— start Document excerpt —
The advance-decline ratio on the NSE was negative at 781:870.
Among the broader indices, the BSE Mid-cap index gained 0.36% and the BSE Small-cap index rose 0.02%.
The top gainers in the sectoral space were BSE Oil & Gas (up 1.20%); BSE Power (up 0.89%); BSE PSU (up 0.70%); BSE Healthcare (up 0.65%) and BSE Bankex (up 0.52%). The main losers were BSE Consumer Durables (down 0.98%); BSE Fast Moving Consumer Goods (down 0.90%); BSE Metal (down 0.20%); BSE Capital Goods and BSE TECk (down 0.06% each).
GAIL India (up 2.74%); Tata Power (up 1.70%); ONGC (up 1.52%); TCS (up 1.40%) and Mahindra & Mahindra (up 1.36%) were the toppers on the Sensex today. The key losers were Hindustan Unilever (down 2.02%); Sterlite Industries (down 1.21%); ITC (down 1.12%); Infosys (down 1.05%) and Tata Steel (down 1%).  
Top two A Group gainers on the BSE were—Manappuram Finance (up 11.23%) and Muthoot (up 10.74%).
Top two A Group losers on the BSE were—Essar Oil (down 2.99%) and JSW Energy (down2.93%). 
Top two B Group gainers on the BSE were—Hindustan Motors (up20%) and Arihant Superstructures (up19.84%). 
Top two B Group losers on the BSE were—Tricom India (down19.78%) and Mobile Telecom (down 19.05%). 
The top performers on the Nifty were GAIL India (up3.32%); Grasim Industries (up 3.06%); Tata Power (up 2.07%); Power Grid Corporation (up 1.99%) and Siemens (up 1.93%). The top laggards on the index were Sail (down 1.89%); Hindustan Unilever (down 1.88%); Sesa Goa (down 1.12%); Sterlite Industries (down 1.06%) and Infosys (down 1.05%).
Markets in Asia closed mostly lower as HSBC downgraded its growth forecast for China in 2012 to 8.4% from 8.6% earlier. The move follows Citigroup lowering its growth estimate for the Asian economic giant to 7.8% from 8.1%. Investors were also uncertain about the outcome of the European leaders’ summit, slated to take place later this week.
— end Document excerpt —
● **Short exercise a**: Rewrite the records below with "magnifier" changed to "magnifying glass" and nothing else altered. Leave the pictures out of your version.
— start Provided entries —
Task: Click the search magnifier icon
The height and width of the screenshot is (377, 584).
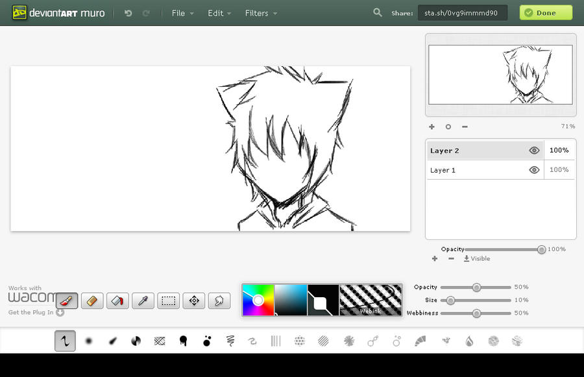Action: click(378, 12)
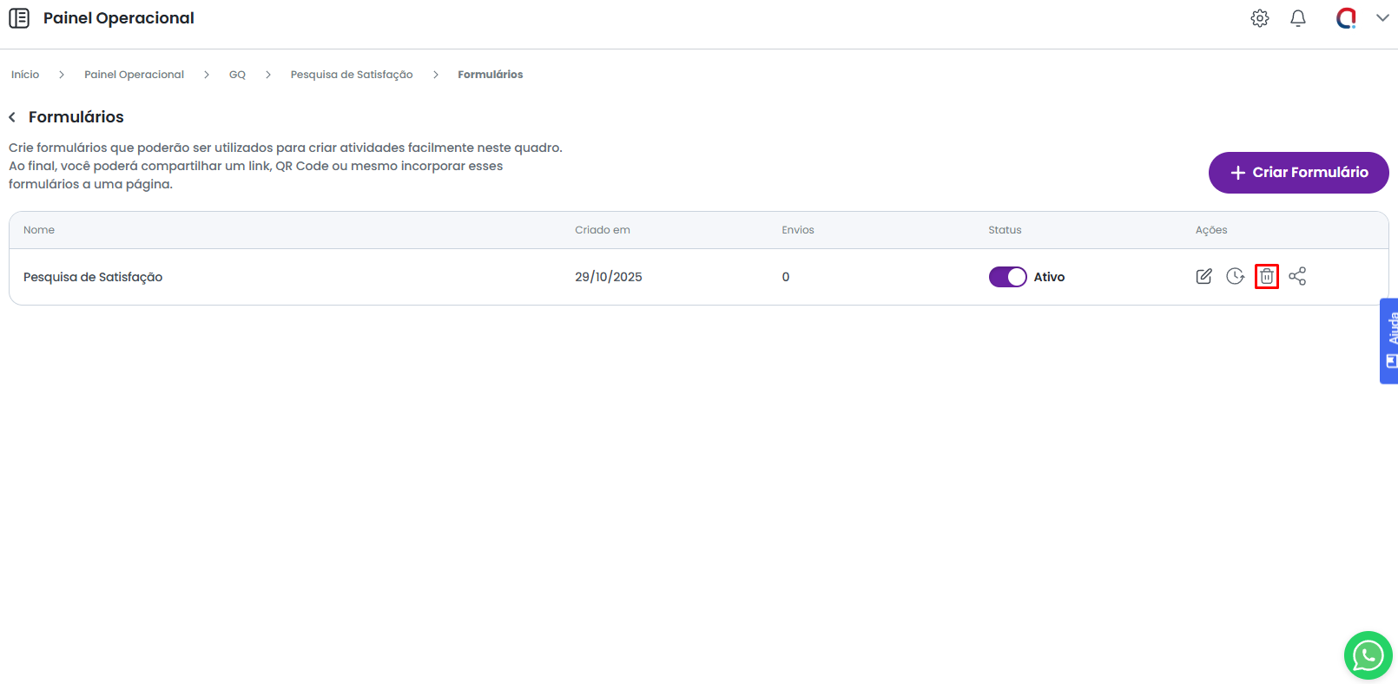1398x684 pixels.
Task: Open the form history clock icon
Action: (1235, 277)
— end Provided entries —
● **Short exercise b**: Which companies does the market report name as the top gainers on the Sensex?

● **Full response a**:
Task: Click the search magnifying glass icon
The height and width of the screenshot is (377, 584).
Action: click(378, 12)
1398x684 pixels.
Task: Open the form history clock icon
Action: (1235, 277)

● **Full response b**:
- GAIL India
- Tata Power
- ONGC
- TCS
- Mahindra & Mahindra